愿意在幻境中冒险的,恰巧人数与守成的差不多,阳广瑛作了个肯定的手势,余者便随着赞松岳向别厅走去。赞松岳身边是个华服老者跟着,却不回头看他,脸上阴晴不定:“方知晓,你这吃里扒外的老匹夫,我赞家待你不薄,你究竟受何人指使?”
原松月馆管家头子方知晓呵呵一笑:“赞大人此言有些个世俗酸气了,老夫乃忠义之士,从不做鸠占鹊巢之事,更不敢说得堂而皇之。”
赞松岳眉头一皱,说道:“方知晓,你好歹也是舍弟的客卿,受了舍弟的好处,倘若心底无私,修真界同仁多少也能高看你一眼,可有些事情你做的就偏离大道了,赞家哪一点对不住你了?”
叫方知晓的老者冷笑一声:“赞大人,大义凛然的姿态就不要做给修真者看了,赞松岑的心机城府在我看来,还够不到你的脚尖。这位姓凌的道友不过与赞松岑面目相似,便诈得你坐立不安,又惊惧是有人来赚你,嘿嘿,凌道友,这赞老大滑的很,人又无耻,你面貌姓名,都犯了他的忌讳,你可要小心在意。
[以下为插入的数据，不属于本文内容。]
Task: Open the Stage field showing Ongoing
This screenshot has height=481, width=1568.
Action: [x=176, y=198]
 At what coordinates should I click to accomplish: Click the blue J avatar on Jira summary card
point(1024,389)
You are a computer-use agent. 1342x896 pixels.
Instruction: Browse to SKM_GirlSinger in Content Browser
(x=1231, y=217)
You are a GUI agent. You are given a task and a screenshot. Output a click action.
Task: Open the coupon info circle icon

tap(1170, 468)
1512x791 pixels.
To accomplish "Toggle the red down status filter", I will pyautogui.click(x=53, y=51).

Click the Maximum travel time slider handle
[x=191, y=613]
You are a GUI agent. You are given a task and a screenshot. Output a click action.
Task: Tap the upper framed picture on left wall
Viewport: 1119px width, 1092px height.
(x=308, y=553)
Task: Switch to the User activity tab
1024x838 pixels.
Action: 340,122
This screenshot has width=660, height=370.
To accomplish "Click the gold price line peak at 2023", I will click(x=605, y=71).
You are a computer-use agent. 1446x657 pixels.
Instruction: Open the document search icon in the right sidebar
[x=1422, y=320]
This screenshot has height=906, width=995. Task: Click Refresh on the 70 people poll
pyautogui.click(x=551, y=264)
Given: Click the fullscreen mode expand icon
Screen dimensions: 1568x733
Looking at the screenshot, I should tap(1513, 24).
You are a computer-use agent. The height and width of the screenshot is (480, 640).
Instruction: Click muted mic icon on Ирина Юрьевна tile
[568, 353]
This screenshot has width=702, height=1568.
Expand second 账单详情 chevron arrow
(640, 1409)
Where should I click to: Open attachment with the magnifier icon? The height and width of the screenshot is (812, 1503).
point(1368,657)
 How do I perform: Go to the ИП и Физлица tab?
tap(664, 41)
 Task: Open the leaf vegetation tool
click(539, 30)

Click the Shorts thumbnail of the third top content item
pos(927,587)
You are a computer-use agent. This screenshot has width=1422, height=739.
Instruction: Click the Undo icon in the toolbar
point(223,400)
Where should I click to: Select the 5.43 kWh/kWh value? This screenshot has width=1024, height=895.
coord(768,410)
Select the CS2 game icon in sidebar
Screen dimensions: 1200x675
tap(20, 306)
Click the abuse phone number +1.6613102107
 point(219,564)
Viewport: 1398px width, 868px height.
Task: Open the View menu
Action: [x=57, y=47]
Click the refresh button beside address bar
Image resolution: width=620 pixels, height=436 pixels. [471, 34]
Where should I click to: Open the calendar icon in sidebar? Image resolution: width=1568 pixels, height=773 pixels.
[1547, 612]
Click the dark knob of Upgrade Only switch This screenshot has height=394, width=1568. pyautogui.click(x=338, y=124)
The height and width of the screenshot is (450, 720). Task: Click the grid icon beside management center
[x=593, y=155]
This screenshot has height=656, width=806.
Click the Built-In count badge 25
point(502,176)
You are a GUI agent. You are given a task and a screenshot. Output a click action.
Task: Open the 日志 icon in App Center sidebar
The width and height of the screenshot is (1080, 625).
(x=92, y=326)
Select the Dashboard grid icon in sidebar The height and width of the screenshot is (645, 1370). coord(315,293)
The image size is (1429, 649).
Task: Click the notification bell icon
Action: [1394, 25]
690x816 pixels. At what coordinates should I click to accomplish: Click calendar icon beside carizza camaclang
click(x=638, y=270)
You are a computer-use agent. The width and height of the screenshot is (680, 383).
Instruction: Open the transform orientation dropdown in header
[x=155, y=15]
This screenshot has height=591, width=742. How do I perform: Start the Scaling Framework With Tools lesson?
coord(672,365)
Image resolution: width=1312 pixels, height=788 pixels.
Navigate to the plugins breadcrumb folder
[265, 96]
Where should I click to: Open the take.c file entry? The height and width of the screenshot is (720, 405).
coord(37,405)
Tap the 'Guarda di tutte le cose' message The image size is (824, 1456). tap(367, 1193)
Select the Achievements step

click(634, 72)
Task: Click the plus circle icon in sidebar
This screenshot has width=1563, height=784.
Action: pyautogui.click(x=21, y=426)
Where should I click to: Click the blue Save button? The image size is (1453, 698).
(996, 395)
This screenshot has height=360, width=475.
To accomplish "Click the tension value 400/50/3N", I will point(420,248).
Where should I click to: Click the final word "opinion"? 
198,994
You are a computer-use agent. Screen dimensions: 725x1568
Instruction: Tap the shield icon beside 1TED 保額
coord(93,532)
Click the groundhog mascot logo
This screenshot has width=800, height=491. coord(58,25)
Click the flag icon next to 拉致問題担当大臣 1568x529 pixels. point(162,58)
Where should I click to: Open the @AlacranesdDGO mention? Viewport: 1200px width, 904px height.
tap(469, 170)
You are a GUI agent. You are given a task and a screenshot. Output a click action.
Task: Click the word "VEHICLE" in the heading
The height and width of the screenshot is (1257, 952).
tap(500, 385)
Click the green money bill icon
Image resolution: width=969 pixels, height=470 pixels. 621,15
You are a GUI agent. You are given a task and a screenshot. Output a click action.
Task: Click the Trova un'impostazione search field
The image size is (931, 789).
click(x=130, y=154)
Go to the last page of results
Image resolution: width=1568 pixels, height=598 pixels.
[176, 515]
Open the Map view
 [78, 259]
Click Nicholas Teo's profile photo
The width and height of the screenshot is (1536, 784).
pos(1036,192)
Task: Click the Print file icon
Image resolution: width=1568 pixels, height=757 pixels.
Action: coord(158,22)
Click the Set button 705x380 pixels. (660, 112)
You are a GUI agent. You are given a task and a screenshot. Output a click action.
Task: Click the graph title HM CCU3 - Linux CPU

”
斗口之际,众人已经退出了独乐厅,来到了西花厅之中,远远的阳广瑛打了个手势,便转起环来,西花厅众人只觉得两厅之间似乎空气中泛起怒海波澜来,又如酷暑下的阳炎一般,独乐厅里的人物、器具、地环,都扭曲晃动起来,已经产生了结界化的趋势,有人惊道:“果然是上法之阵!”忽然有人大呼:“赞松岑在哪里?盲眼何在,与我合力拿了他!”呼声中带着不可遏抑的愤怒,一个衣着破败,发冠散乱的修士满身气焰色作青白,从正厅方向直闯独乐厅,见厅中众人都围着一件巨大的宝器,更是发足便冲上厅来。
叫作“盲眼”的散修道号盲眼道人,此刻也在西花厅中,惊呼道:“是东湖!”便要开口呼唤,还要向前迎去,赞松岳大喝一声:“不可上前!谁碰谁死!”会仙生手腕自下向上一翻,一股大力凭空将迈上前去的盲眼道人自地面上托了起来,盲眼道人只听得会仙生低声喝道:“没用,他听不见!”
成道全被凌彼苍打进墙里,只是暂时晕厥,过得几刻便转醒过来,不禁大怒,他不是凌彼苍对手,散修中却有几个密友,若不联手将凌彼苍拿下,今天真是被欺太甚了。他怒火攻心之下,连鉴宝的念头都淡了。
成道全怒发冲冠奔上堂来,却一头撞上独乐厅中结界,忽然整个人都暴涨了四尺来高,下一刻就不见了。有人惊呼:“好凶险的结界!别的结界是挡人,这结界要命啊!”